Le ultime rilevazione diffuse da Istat stimano che, lo scorso agosto, il fatturato dell’industria sia cresciuto su base congiunturale dell’1,2%. Un dato del tutto opposto rispetto al -0,9% del mese precedente.

Alla luce di questi risultati, negli ultimi tre mesi l'indice complessivo si porta così a +0,6% rispetto al trimestre precedente.

Anche gli ordinativi registrano una crescita congiunturale del 4,9%, che segue la flessione del mese precedente del 2,2%; nella media degli ultimi tre mesi sui tre mesi precedenti si registra quindi un incremento pari allo 0,6%.

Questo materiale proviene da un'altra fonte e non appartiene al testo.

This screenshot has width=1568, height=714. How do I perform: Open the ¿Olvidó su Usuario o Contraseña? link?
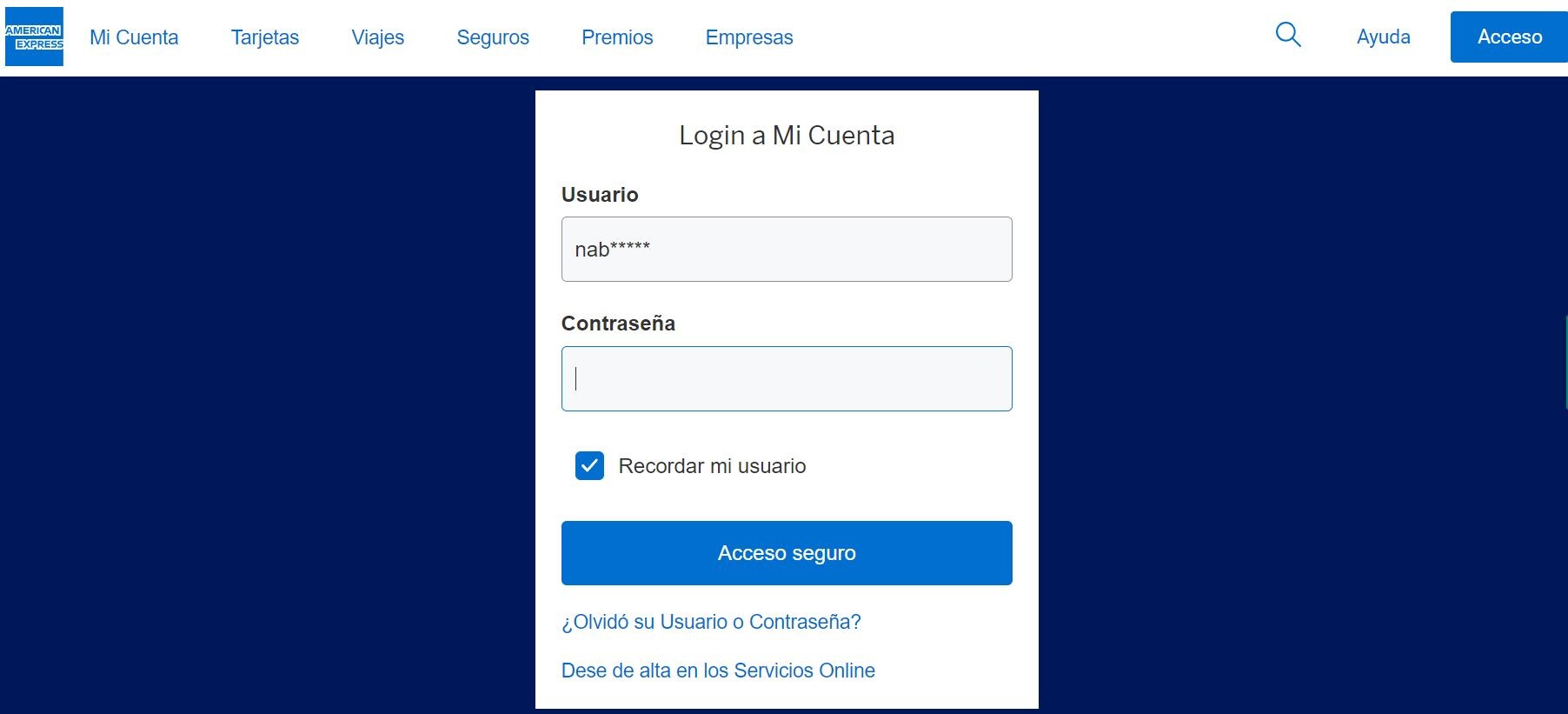[x=711, y=622]
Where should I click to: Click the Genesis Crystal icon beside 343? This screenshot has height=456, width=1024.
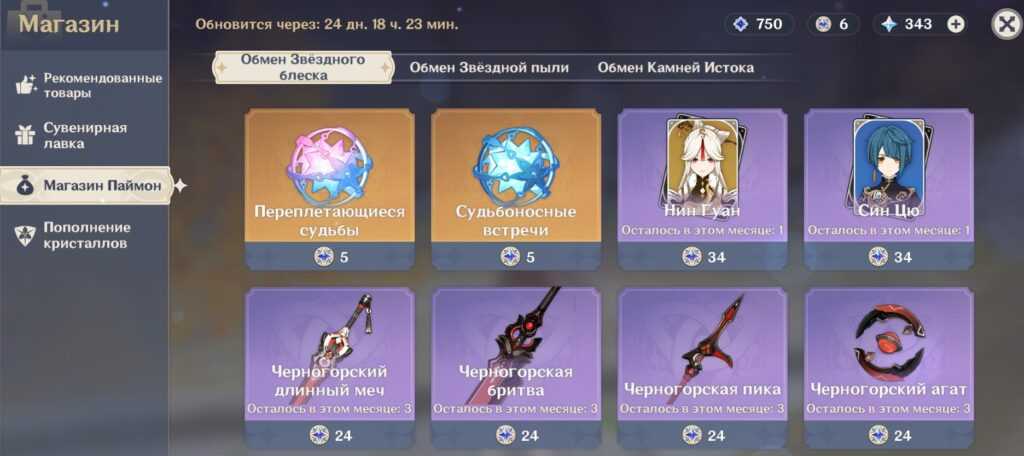(889, 25)
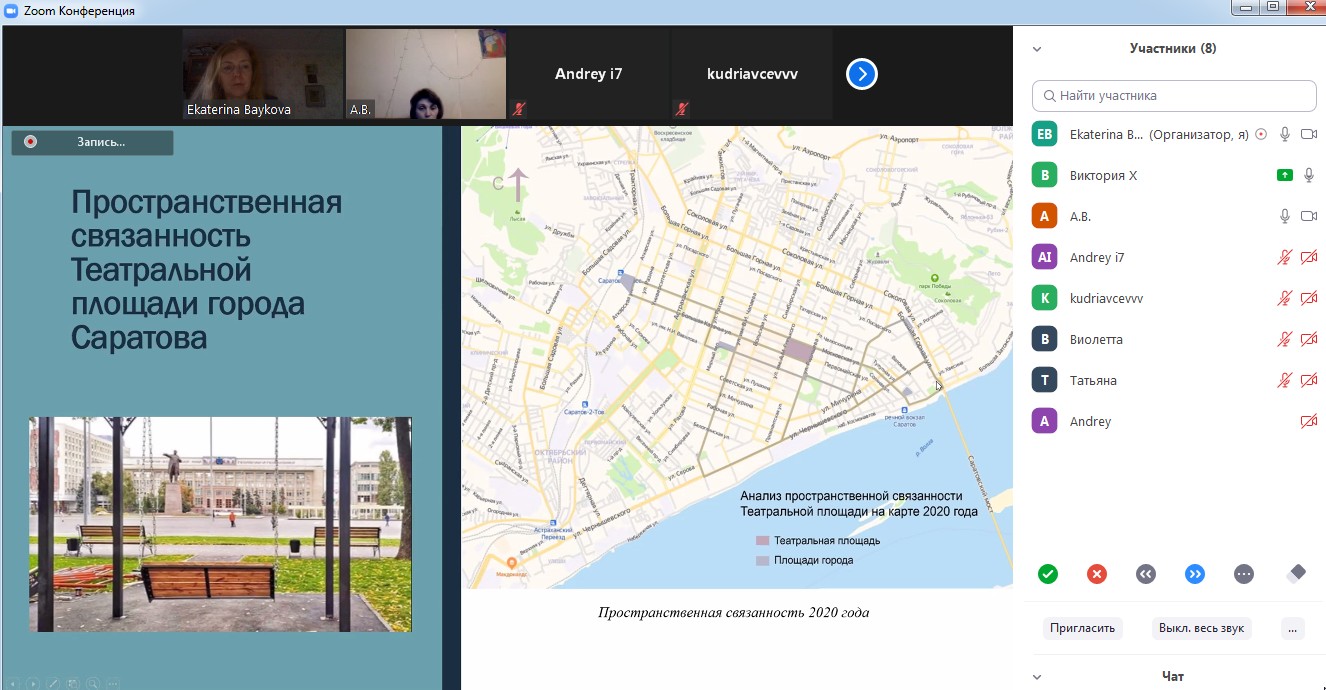Toggle microphone for participant A.B.
The height and width of the screenshot is (690, 1326).
pyautogui.click(x=1285, y=216)
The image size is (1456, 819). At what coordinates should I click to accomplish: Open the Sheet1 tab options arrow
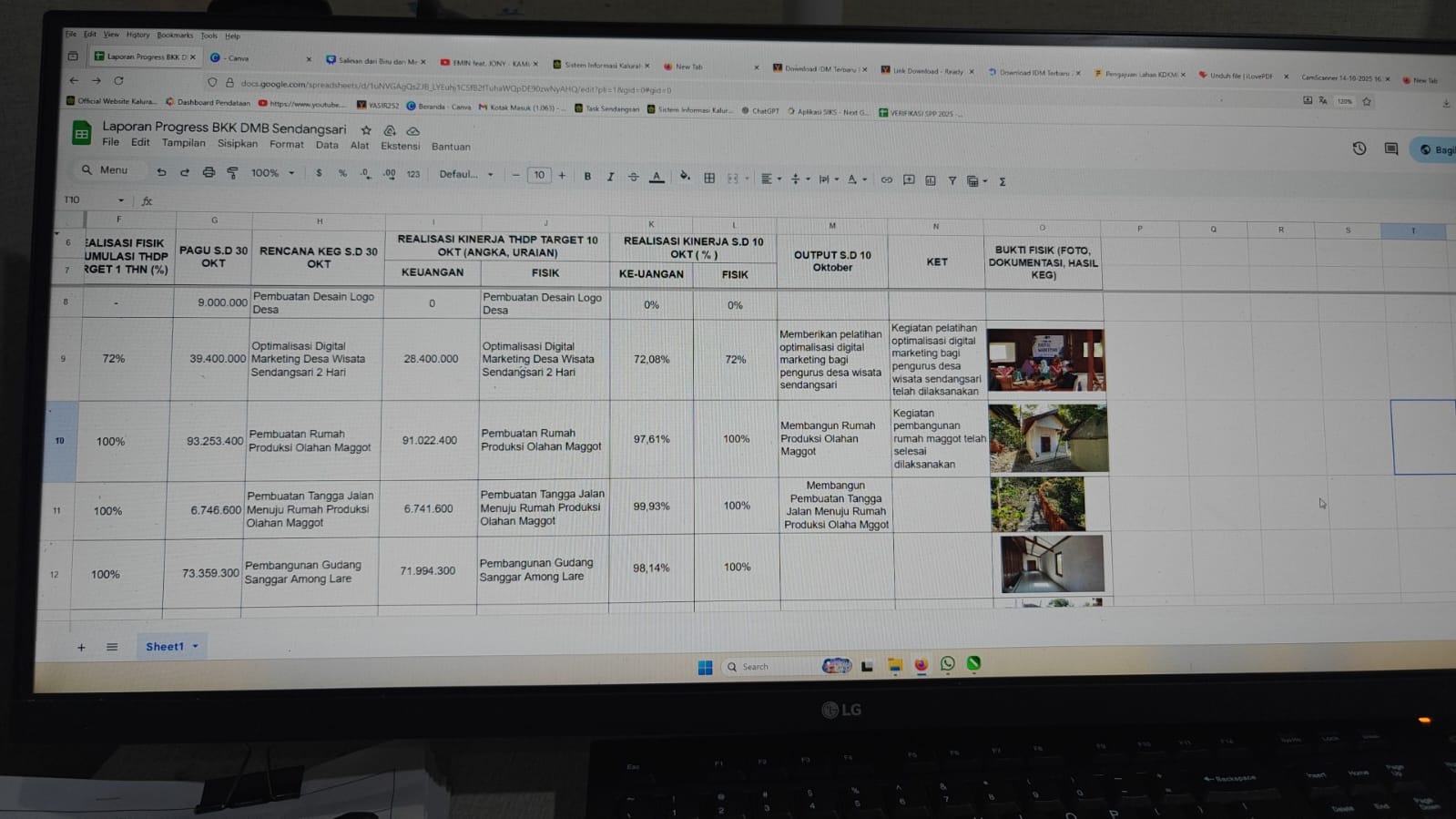pyautogui.click(x=196, y=647)
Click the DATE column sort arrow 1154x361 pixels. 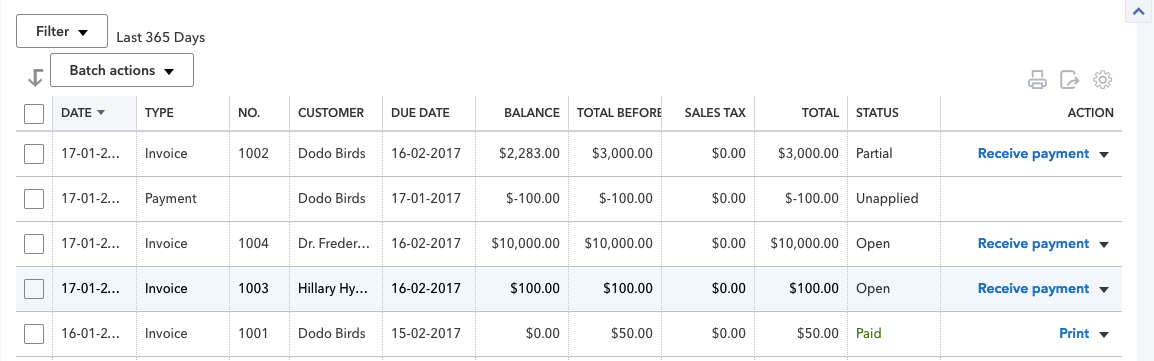(101, 112)
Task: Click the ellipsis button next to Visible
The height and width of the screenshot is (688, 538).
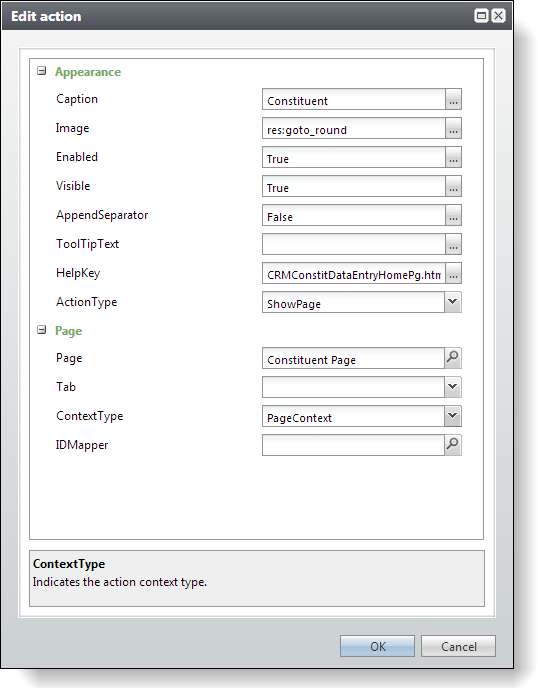Action: 453,186

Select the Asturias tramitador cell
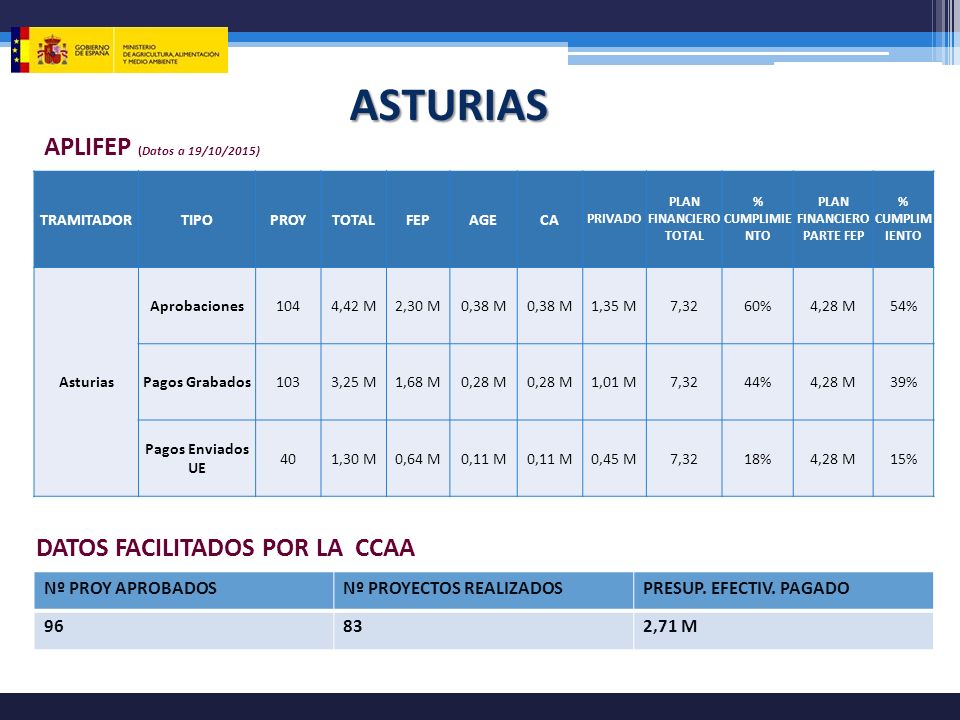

Interessare notare che la crescita, ancora una volta, è trainata soprattutto dal mercato estero (+3,1%), mentre quello interno cresce solo dello 0,2%. Anche per gli ordinativi l’incremento congiunturale è notevolmente inferiore sul mercato interno (+0,5%), rispetto alle commesse raccolte dal mercato estero (+11,0%).

Corretto per gli effetti di calendario (i giorni lavorativi sono stati 22 come ad agosto 2017), il fatturato totale cresce in termini tendenziali del 3,2%, con incrementi dell’1,2% sul mercato interno e del 7,0% su quello estero.

Nel comparto manifatturiero i settori che registrano le variazioni tendenziali più rilevanti sono quelli del coke e dei prodotti petroliferi raffinati (+16,2%) e dei prodotti farmaceutici (+7,4%), mentre l’industria del legno e della carta mostra la flessione maggiore (-2,8%).

L’indice grezzo degli ordinativi segna un aumento tendenziale dello 0,9%, sintesi di una riduzione del 7,5% per il mercato interno e di un marcato incremento dell’11,6% per il mercato estero. La maggiore crescita tendenziale si registra nel settore dei mezzi di trasporto (+24,9%), mentre un’accentuata diminuzione si rileva nel comparto dei prodotti di elettronica e ottica (-62,5%).